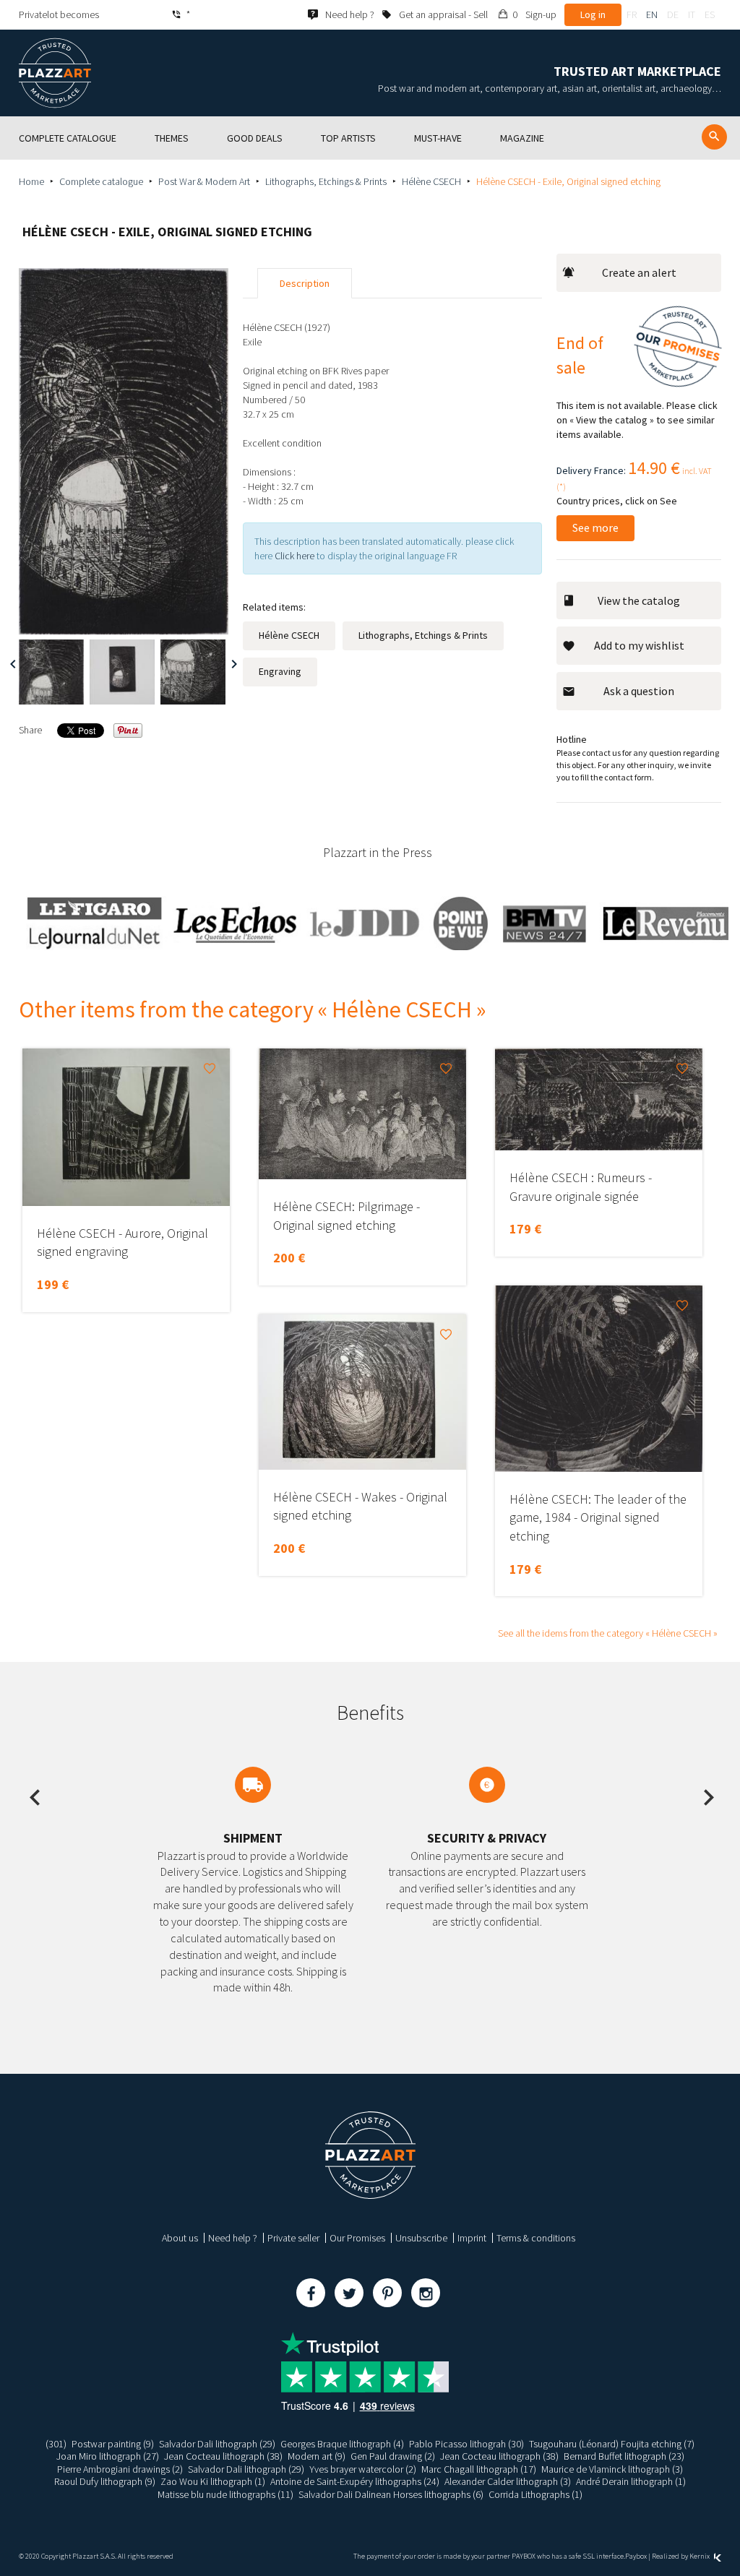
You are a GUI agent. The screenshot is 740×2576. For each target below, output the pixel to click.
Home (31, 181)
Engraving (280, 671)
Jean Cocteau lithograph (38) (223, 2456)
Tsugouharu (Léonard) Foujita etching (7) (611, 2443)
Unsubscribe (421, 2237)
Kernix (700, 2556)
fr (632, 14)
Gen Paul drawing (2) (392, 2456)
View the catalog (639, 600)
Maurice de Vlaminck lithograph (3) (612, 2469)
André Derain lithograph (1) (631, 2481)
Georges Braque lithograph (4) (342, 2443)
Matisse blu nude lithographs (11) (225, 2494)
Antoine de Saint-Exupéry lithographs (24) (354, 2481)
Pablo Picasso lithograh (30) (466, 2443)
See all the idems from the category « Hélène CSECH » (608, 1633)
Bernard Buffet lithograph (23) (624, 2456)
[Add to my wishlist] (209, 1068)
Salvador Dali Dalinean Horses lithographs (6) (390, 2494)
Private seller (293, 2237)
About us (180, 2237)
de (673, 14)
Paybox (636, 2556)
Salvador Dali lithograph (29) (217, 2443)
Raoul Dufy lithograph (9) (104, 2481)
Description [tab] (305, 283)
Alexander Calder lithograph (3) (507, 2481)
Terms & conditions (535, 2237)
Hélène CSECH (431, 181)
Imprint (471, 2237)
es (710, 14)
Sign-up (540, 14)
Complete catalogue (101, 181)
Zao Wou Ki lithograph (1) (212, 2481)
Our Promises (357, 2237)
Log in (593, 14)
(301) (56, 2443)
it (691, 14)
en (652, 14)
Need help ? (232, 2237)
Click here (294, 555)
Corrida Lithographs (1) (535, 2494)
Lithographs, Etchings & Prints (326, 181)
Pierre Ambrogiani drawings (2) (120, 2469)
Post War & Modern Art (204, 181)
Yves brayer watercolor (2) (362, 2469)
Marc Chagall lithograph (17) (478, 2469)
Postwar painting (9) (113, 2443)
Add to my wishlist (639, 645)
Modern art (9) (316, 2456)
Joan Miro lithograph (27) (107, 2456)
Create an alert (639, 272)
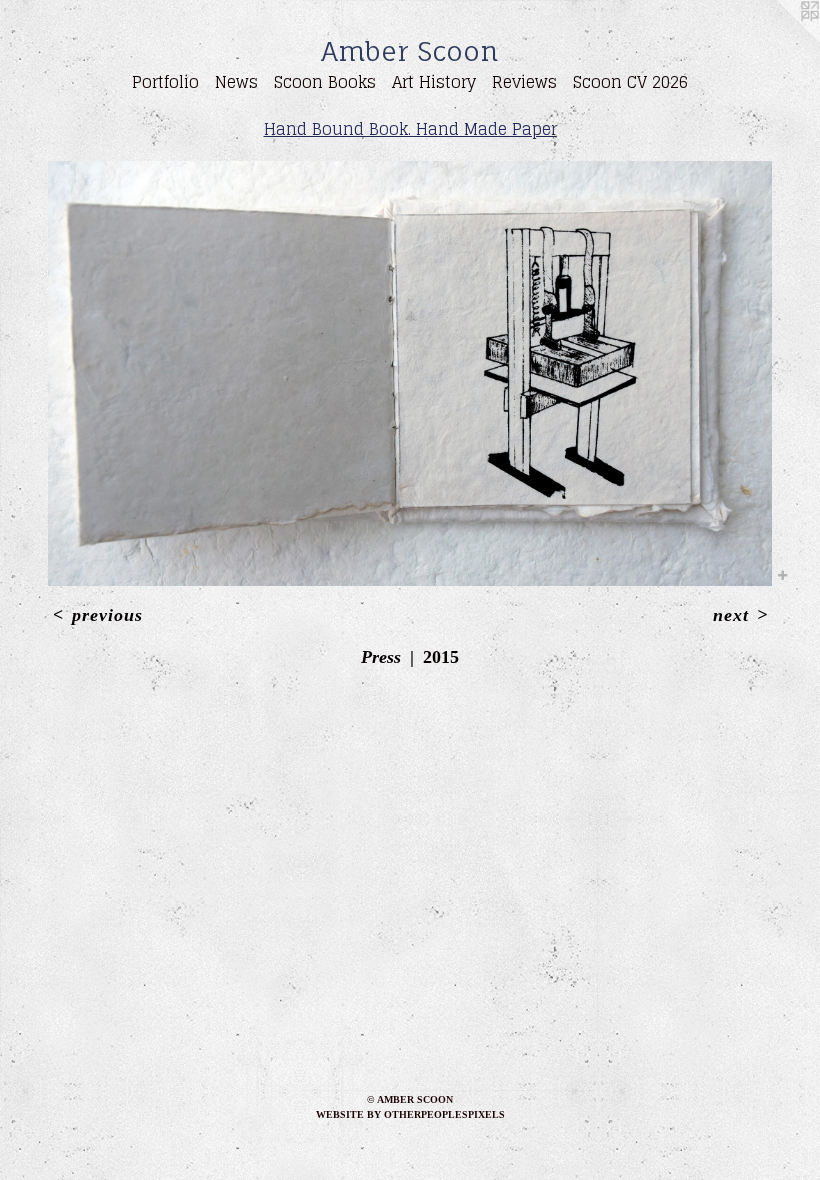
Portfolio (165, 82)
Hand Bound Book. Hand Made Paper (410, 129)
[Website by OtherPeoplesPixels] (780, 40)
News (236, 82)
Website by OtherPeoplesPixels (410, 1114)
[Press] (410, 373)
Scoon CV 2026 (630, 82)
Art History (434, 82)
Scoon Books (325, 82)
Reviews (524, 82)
****************
Required work = Reproduce the entries above without change, omitting all pictures.

Exercise response =
You are a GUI agent. The screenshot is 740×2576. For each target below, output the pixel to click.
Home (31, 181)
Engraving (280, 671)
Jean Cocteau lithograph (38) (223, 2456)
Tsugouharu (Léonard) Foujita etching (7) (611, 2443)
Unsubscribe (421, 2237)
Kernix (700, 2556)
fr (632, 14)
Gen Paul drawing (2) (392, 2456)
View the catalog (639, 600)
Maurice de Vlaminck lithograph (3) (612, 2469)
André Derain lithograph (1) (631, 2481)
Georges Braque lithograph (4) (342, 2443)
Matisse blu nude lithographs (11) (225, 2494)
Antoine de Saint-Exupéry lithographs (24) (354, 2481)
Pablo Picasso lithograh (30) (466, 2443)
See all the idems from the category « Hélène CSECH » (608, 1633)
Bernard Buffet lithograph (23) (624, 2456)
[Add to my wishlist] (209, 1068)
Salvador Dali Dalinean Horses lithographs (6) (390, 2494)
Private seller (293, 2237)
About us (180, 2237)
de (673, 14)
Paybox (636, 2556)
Salvador Dali lithograph (29) (217, 2443)
Raoul Dufy lithograph (9) (104, 2481)
Description [tab] (305, 283)
Alexander Calder lithograph (3) (507, 2481)
Terms & conditions (535, 2237)
Hélène CSECH (431, 181)
Imprint (471, 2237)
es (710, 14)
Sign-up (540, 14)
Complete catalogue (101, 181)
Zao Wou Ki lithograph (1) (212, 2481)
Our Promises (357, 2237)
Log in (593, 14)
(301) (56, 2443)
it (691, 14)
en (652, 14)
Need help ? (232, 2237)
Click here (294, 555)
Corrida Lithographs (1) (535, 2494)
Lithographs, Etchings & Prints (326, 181)
Pierre Ambrogiani drawings (2) (120, 2469)
Post War & Modern Art (204, 181)
Yves brayer watercolor (2) (362, 2469)
Marc Chagall lithograph (17) (478, 2469)
Postwar painting (9) (113, 2443)
Add to my wishlist (639, 645)
Modern art (9) (316, 2456)
Joan Miro lithograph (27) (107, 2456)
Create an alert (639, 272)
Portfolio (165, 82)
Hand Bound Book. Hand Made Paper (410, 129)
[Website by OtherPeoplesPixels] (780, 40)
News (236, 82)
Website by OtherPeoplesPixels (410, 1114)
[Press] (410, 373)
Scoon CV 2026 (630, 82)
Art History (434, 82)
Scoon Books (325, 82)
Reviews (524, 82)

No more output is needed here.